§ GIVEN INFORMATION:
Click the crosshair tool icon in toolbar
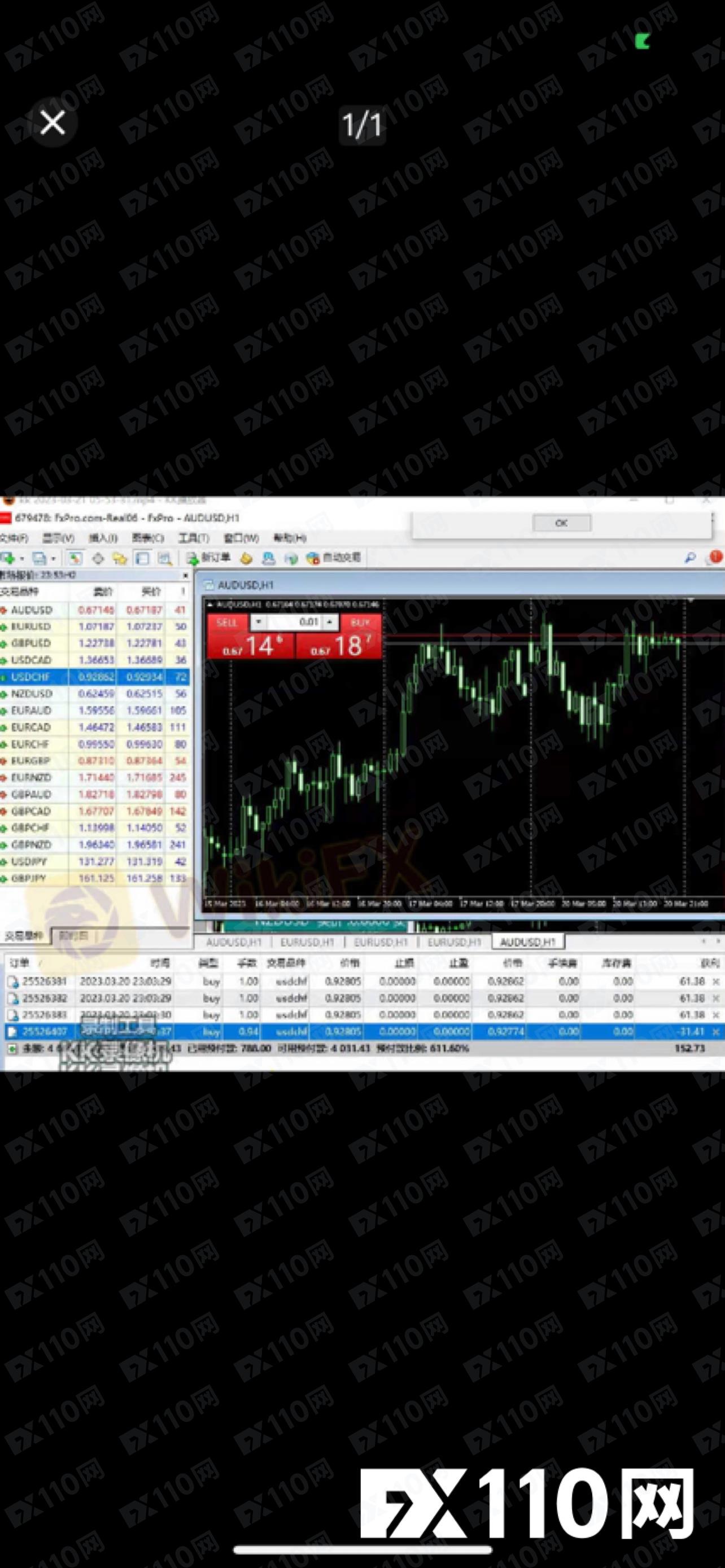The width and height of the screenshot is (725, 1568). pos(97,558)
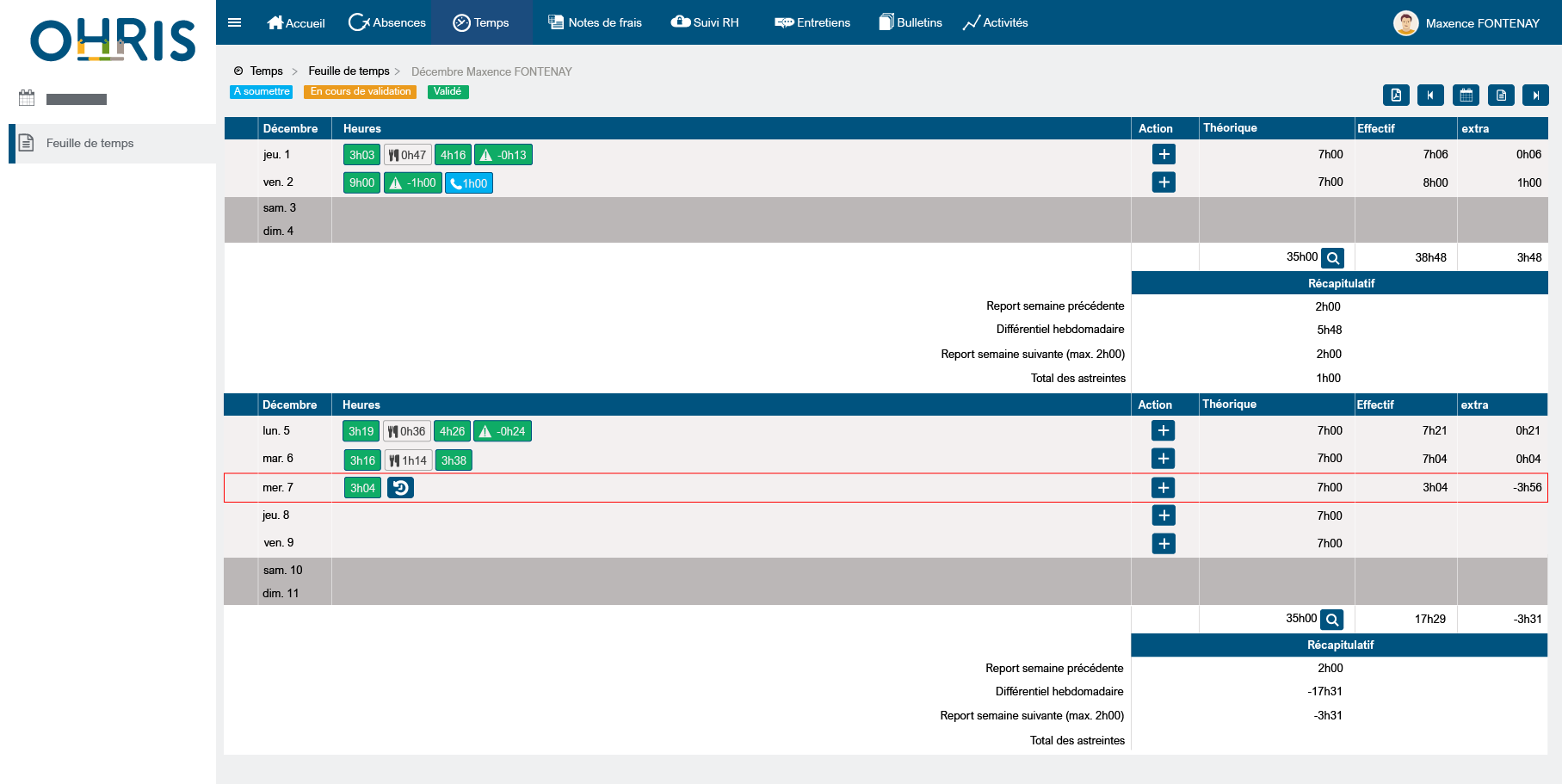
Task: Click the phone 1h00 on-call badge
Action: (469, 183)
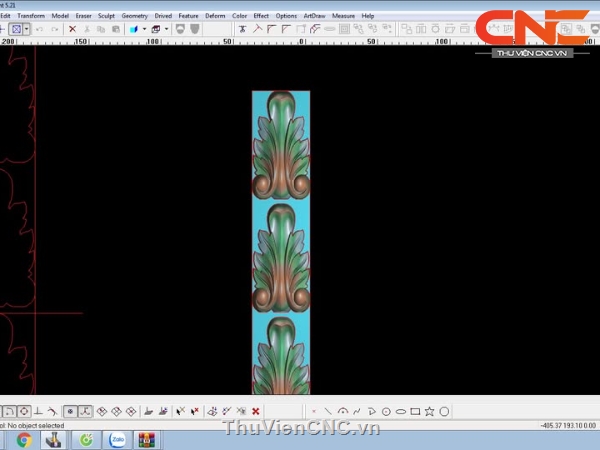Select the rectangle drawing tool
Viewport: 600px width, 450px height.
[x=415, y=411]
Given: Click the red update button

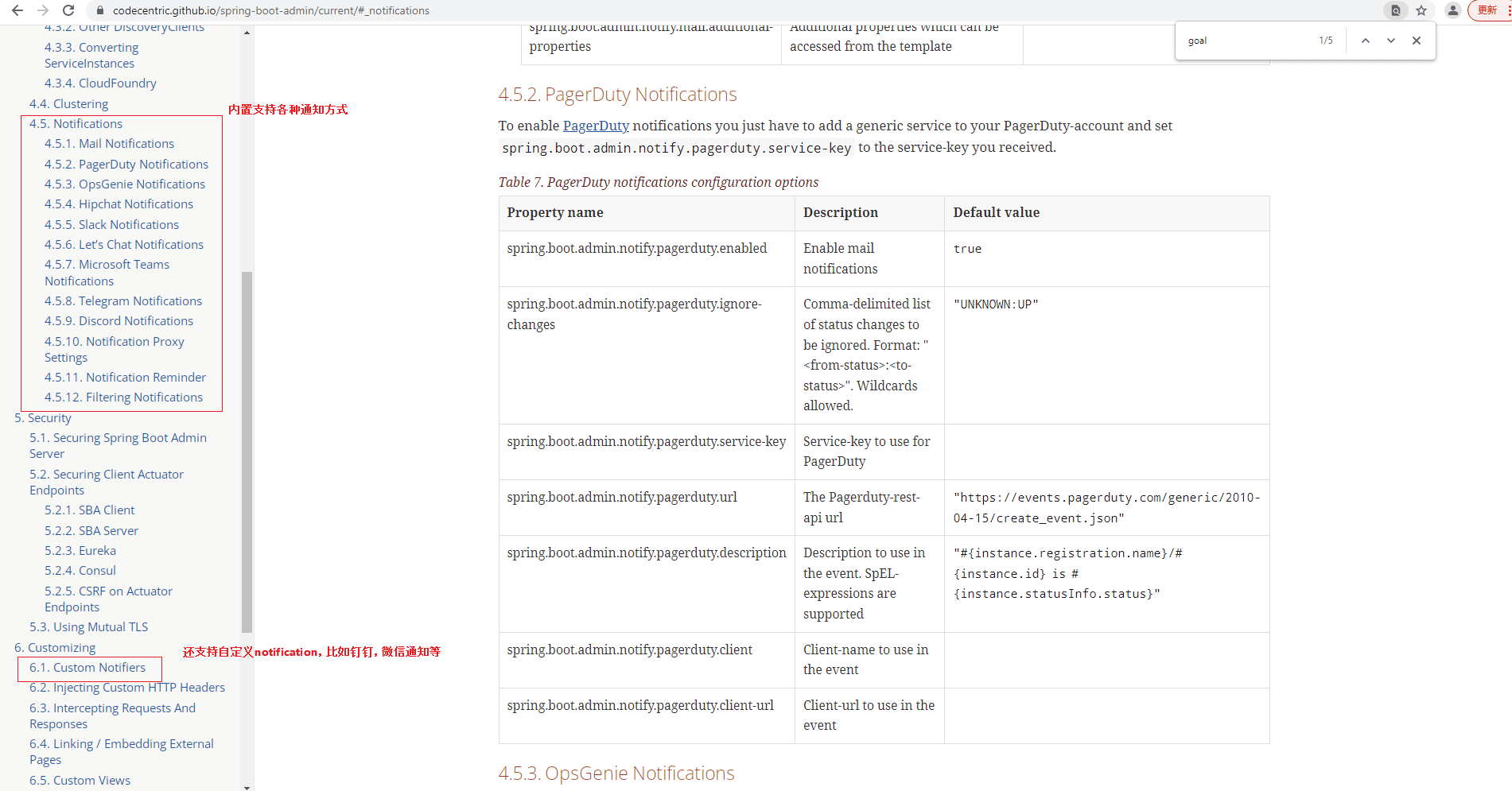Looking at the screenshot, I should coord(1487,10).

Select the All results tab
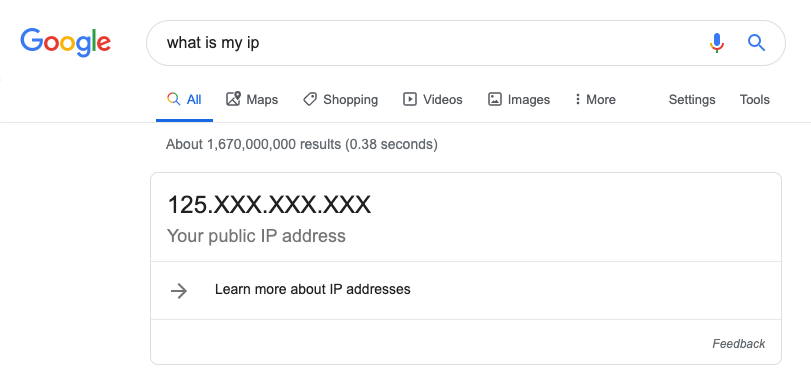(x=184, y=99)
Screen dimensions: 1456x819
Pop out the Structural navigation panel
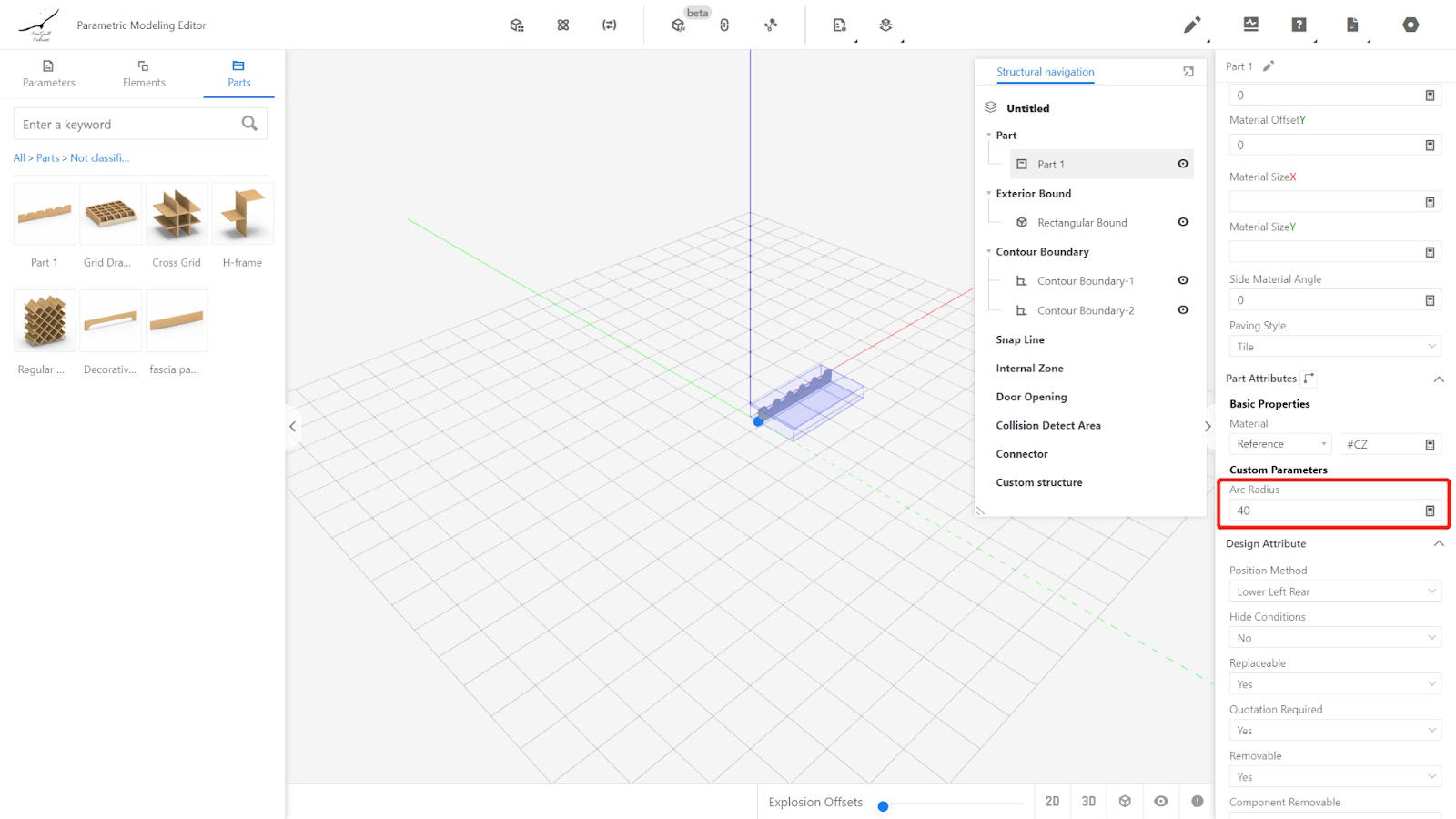pos(1188,72)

§ YOUR ASSIGNMENT: Every record is to be reproduced exactly, with no pictures included.

§ COMPLETED TASK:
Click the crosshair tool icon in toolbar
The width and height of the screenshot is (725, 1568). pos(97,558)
Task: Click the phone 1h00 on-call badge
Action: (469, 183)
Select the rectangle drawing tool
Viewport: 600px width, 450px height.
[x=415, y=411]
Given: Click the red update button

Looking at the screenshot, I should coord(1487,10).

Select the All results tab
(x=184, y=99)
Screen dimensions: 1456x819
Pop out the Structural navigation panel
pos(1188,72)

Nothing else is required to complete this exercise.